* _Stored items_:
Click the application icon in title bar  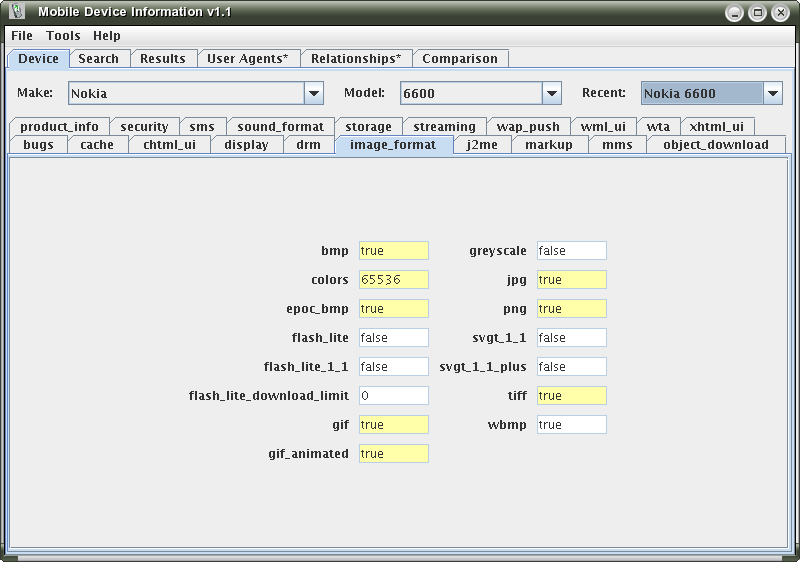17,13
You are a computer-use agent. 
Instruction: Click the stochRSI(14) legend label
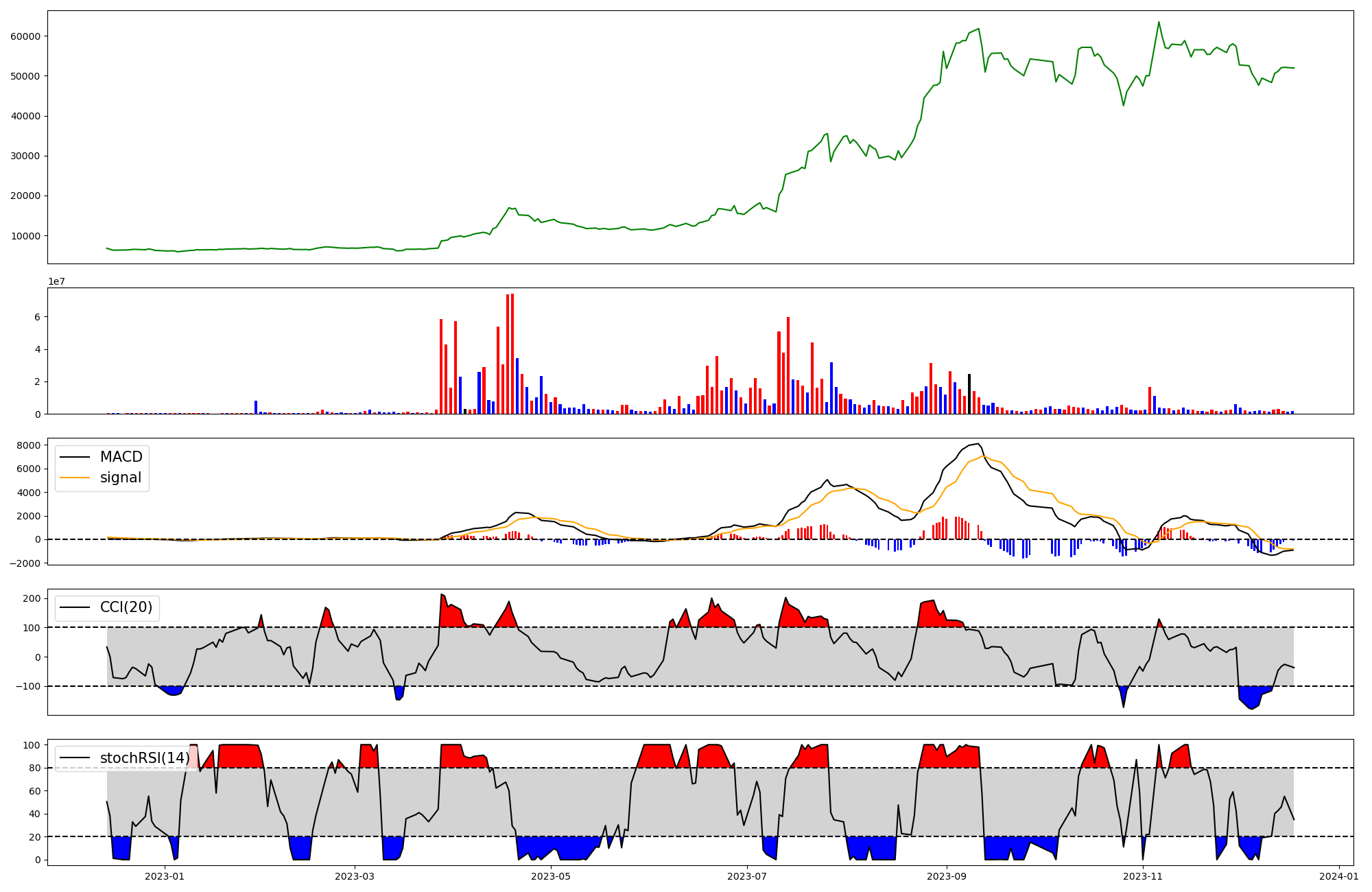144,758
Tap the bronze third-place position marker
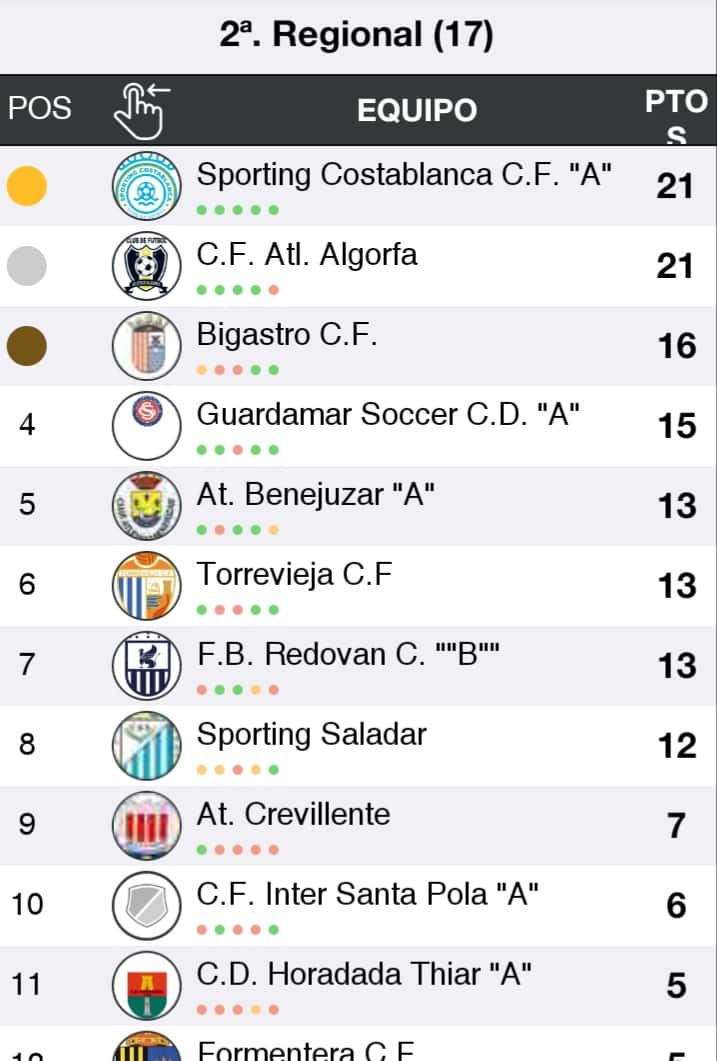This screenshot has width=717, height=1061. pos(27,346)
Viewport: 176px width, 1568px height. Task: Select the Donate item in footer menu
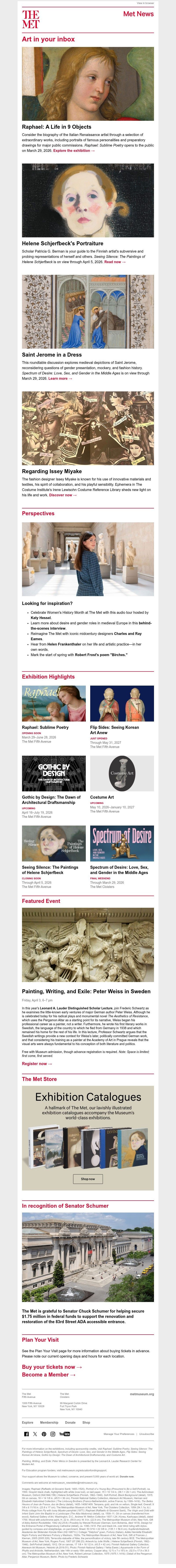[x=70, y=1422]
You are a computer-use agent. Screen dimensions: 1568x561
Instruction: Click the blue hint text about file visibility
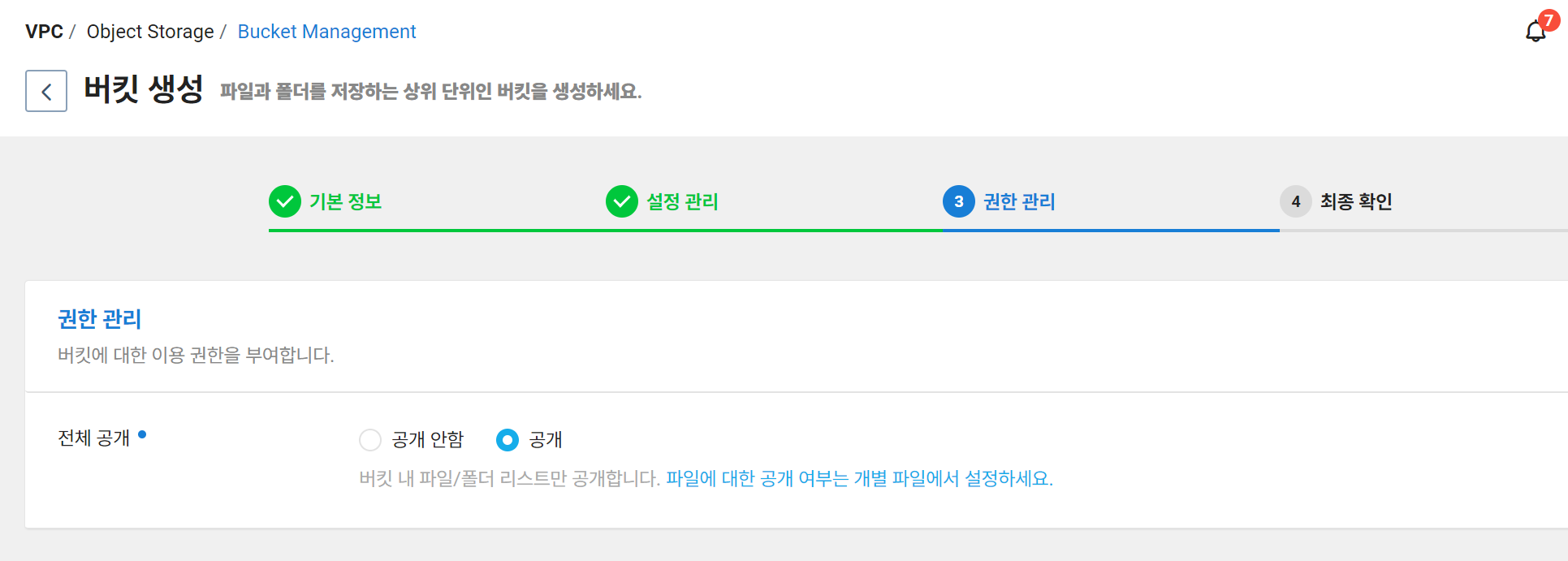858,479
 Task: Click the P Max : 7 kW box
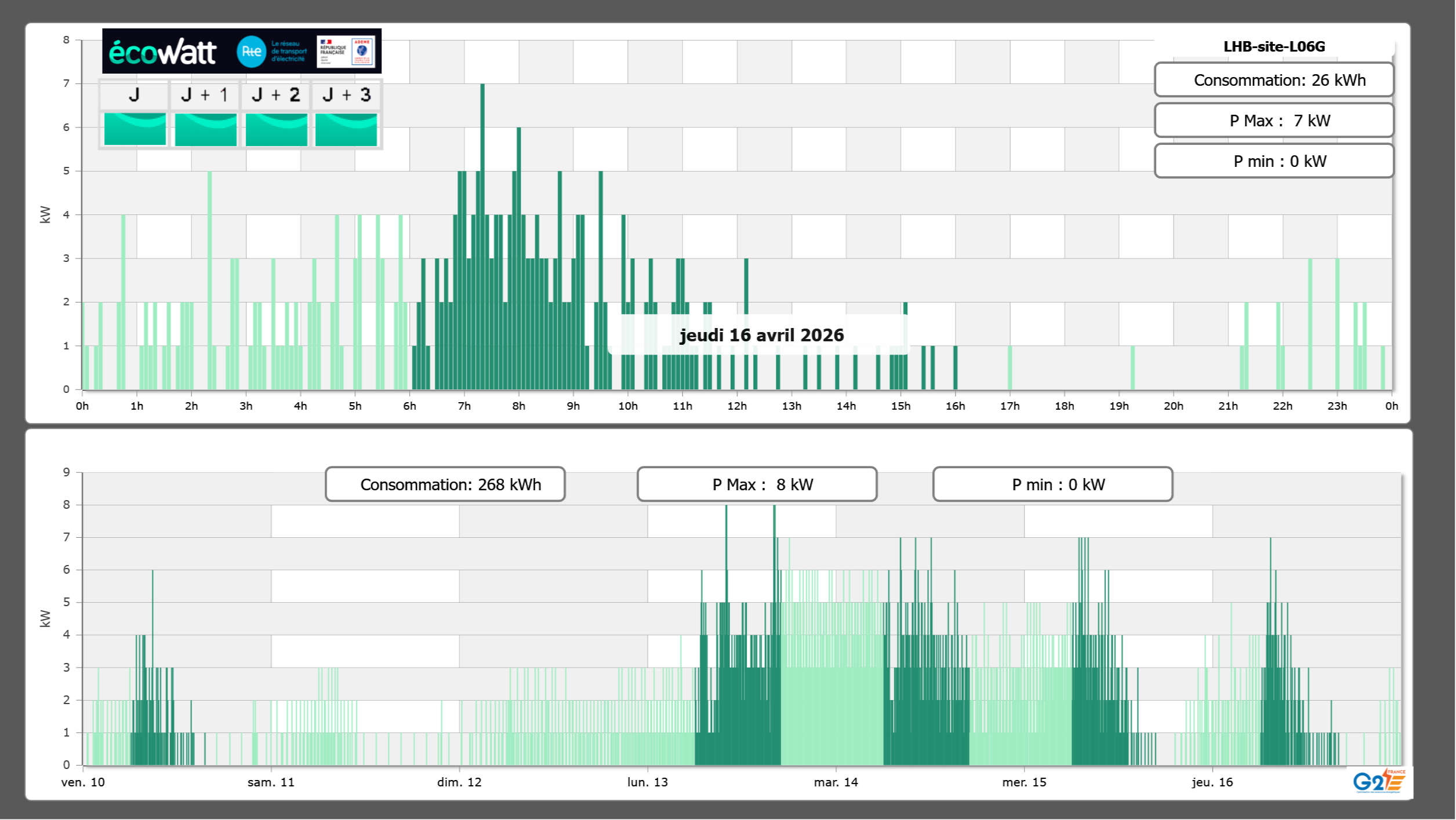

* _The request_: Copy word for word the lines running from the one that contains "Viewport: 176px width, 1568px" through the end of the rows, inclusive. Leave the pictures out.

* _Task answer_:
Viewport: 176px width, 1568px height. Task: Select the Donate item in footer menu
[x=70, y=1422]
You are a computer-use agent. Screen dimensions: 1568x561
Instruction: Click the blue hint text about file visibility
858,479
 Task: Click the P Max : 7 kW box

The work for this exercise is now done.